2022 Florida Amendment 2

Results
| Choice | Votes | % |
| Yes | 3,744,930 | 53.87% |
| No | 3,206,762 | 46.13% |
| Valid votes | 6,951,692 | 89.16% |
| Invalid or blank votes | 845,224 | 10.84% |
| Total votes | 7,796,916 | 100.00% |
| Registered voters/turnout | 14,503,978 | 53.76% |
| Yes 90–100% 80–90% 70–80% 60–70% 50–60% | No 90–100% 80–90% 70–80% 60–70% 50–60% | Other Tie No votes |

= 2022 Florida Amendment 2 =

Proposed amendment to the Florida Constitution

2022 Florida Amendment 2 was a proposed amendment to the Florida Constitution, which failed on November 8, 2022. Through a statewide referendum, the amendment achieved only 53.87% support among voters in the U.S. state of Florida, short of the 60% majority required by state law.

== Overview ==
The amendment proposed to remove the 37-member Constitutional Revision Commission, which was formed with the intention of meeting every twenty years to propose changes to Florida's State Constitution.

== Ballot summary ==
The ballot summary read as follows:Proposing an amendment to the State Constitution to abolish the Constitution Revision Commission, which meets at 20-year intervals and is scheduled to next convene in 2037, as a method of submitting proposed amendments or revisions to the State Constitution to electors of the state for approval. This amendment does not affect the ability to revise or amend the State Constitution through citizen initiative, constitutional convention, the Taxation and Budget Reform Commission, or legislative joint resolution.

== Background ==
The Constitution Revision Commission, or CRC, previously met in 2018. It has been criticized, particularly by Republicans, for bundling "topics like vaping and oil drilling."
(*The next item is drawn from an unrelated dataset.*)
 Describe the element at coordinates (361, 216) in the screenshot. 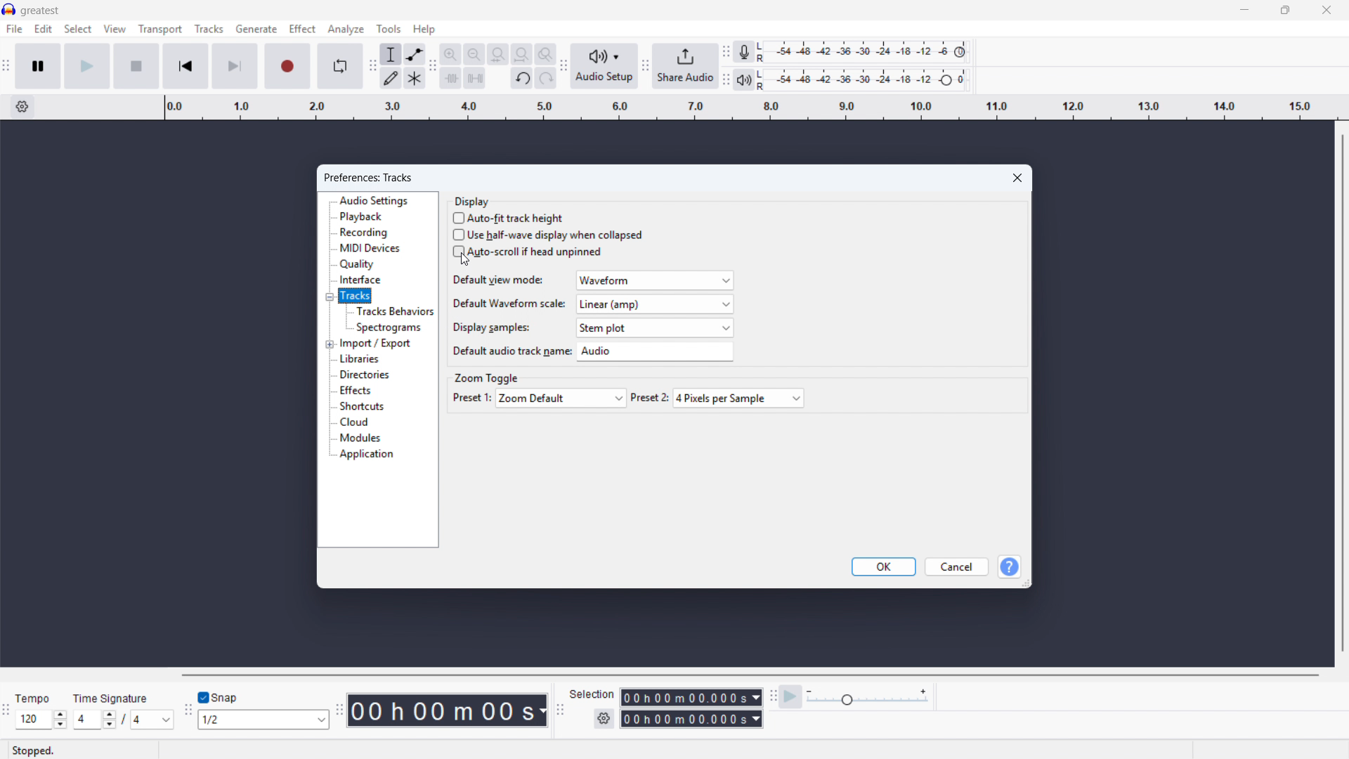

I see `Playback ` at that location.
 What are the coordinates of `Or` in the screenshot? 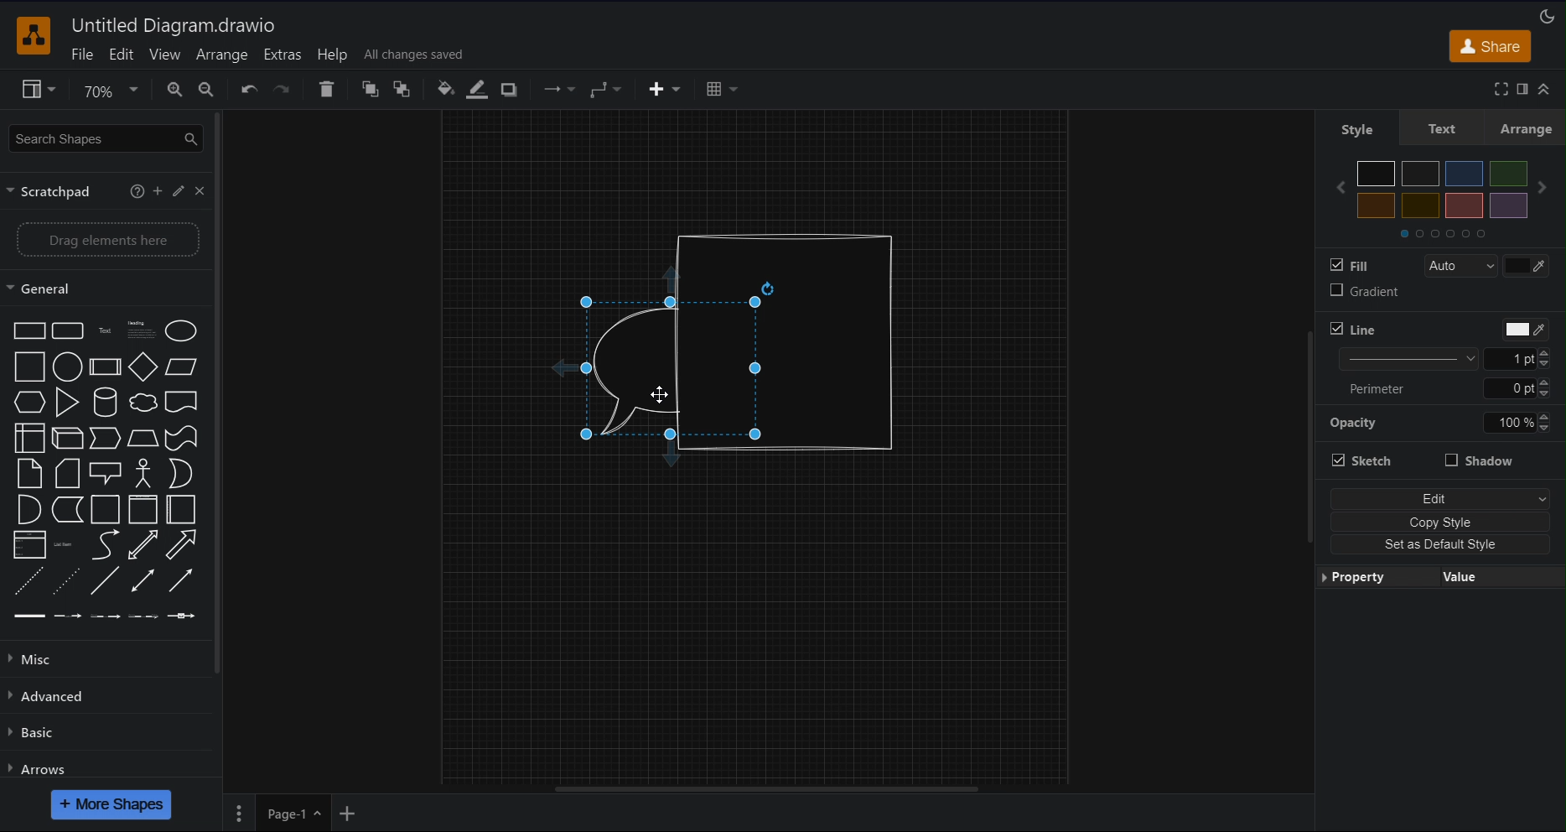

The amendment was supported by Jeff Brandes, a Republican State Senator, but State House Representative and Democrat Anna Eskamani opposed it.

== Results ==
Although a majority of voters supported the referendum by a narrow margin of 53.87-46.13, the referendum failed to meet the required 60% majority for implementation. Support for the amendment was strongest in the southwestern counties, Sumter County, and Flagler County, while majorities voted against the amendment in Miami-Dade County, Seminole County, and several counties in northern Florida and the Panhandle.